I made a typo in the code I sent.
This
exPattern = @"(\D+[\.]* +\D* *\d+ *,0x *\d+)";
should be
exPattern = @"(\D+[\.]* +\D* *\d+ *, *\d+)";
Even with the correction, I am experiencing the same behavior.
I made the change that you suggested:
Match mt = rx.Match(inText);
and saw it take a long time. This is a little different than the scenario
that I was seeing. In the program I sent, it would make it past the
match with the blink of an eye.

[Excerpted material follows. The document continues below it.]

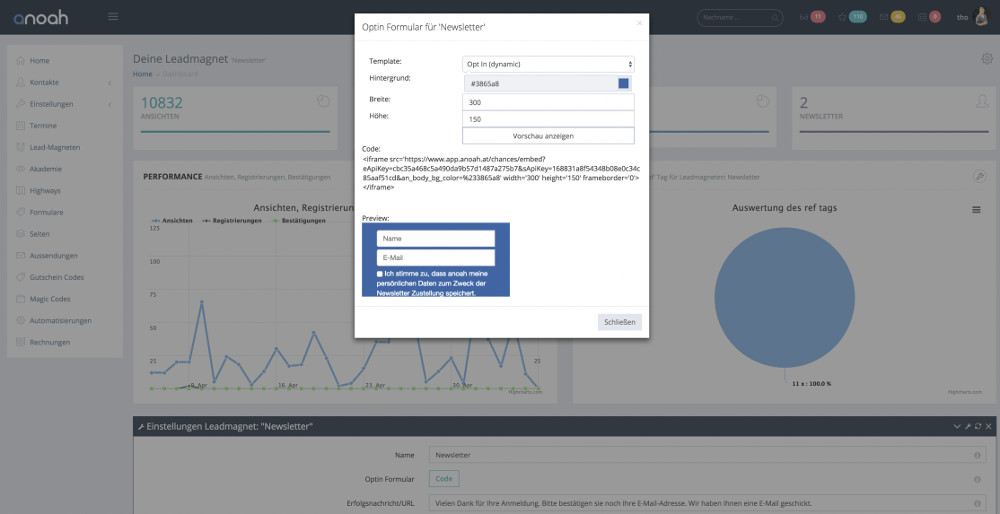Screen dimensions: 1000x514
Task: Open the envelope messages icon in top bar
Action: pyautogui.click(x=883, y=17)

The place that it would hang is
accessing the Count property
mc = rx.Matches(inText);
if (mc != null)
{
count += mc.Count; <=== HERE
If I am using the debugger, and step so I am sitting on the
if (mc != null)
line, drag the mc variable to the watch window, and expand it, the
operation will take about 15 seconds. Looking at the fields, several
of the fields show errors:
Count = "error: cannot obtain value"
"Can you tell me what kind of pattern you are going to match so that we can
figure out another pattern for it?"
I am processing documents in multiple languages with dates / times / numerics
in different formats. The date formats I am handling are:
MM/dd/yy
MM/dd/yyyy
ddd, MMMM dd, yyyy
dd-MMM-yyyy
dd MMMM yyyy
MMM. dd, yy
MMMM dd, yyyy
yyyy/MM/dd
Some languages have 2 words to represent a single month. Taking
this into consideration as well as different seperators and sometimes numerics
preceeded with a Zero, I have boiled the above formats into 4 patterns:
1) exPattern = @"(\d+(?<mark>[-| |/|\.])[^\d|^ ]+ *[^\d|^ ]*\k<mark>\d+)";
2) exPattern = @"(\d+ *(?<mark>[ |/|\.|-]) *\d+ *\k<mark> *\d+)";
3) exPattern = @"(\D+[\.]* +\d+ *, *\d+)";
4) exPattern = @"(\D+[\.]* +\D* *\d+ *, *\d+)";
The first 3 patterns work without any problem. The 4th one is the one that
causes the hang.
Thanks,
Dave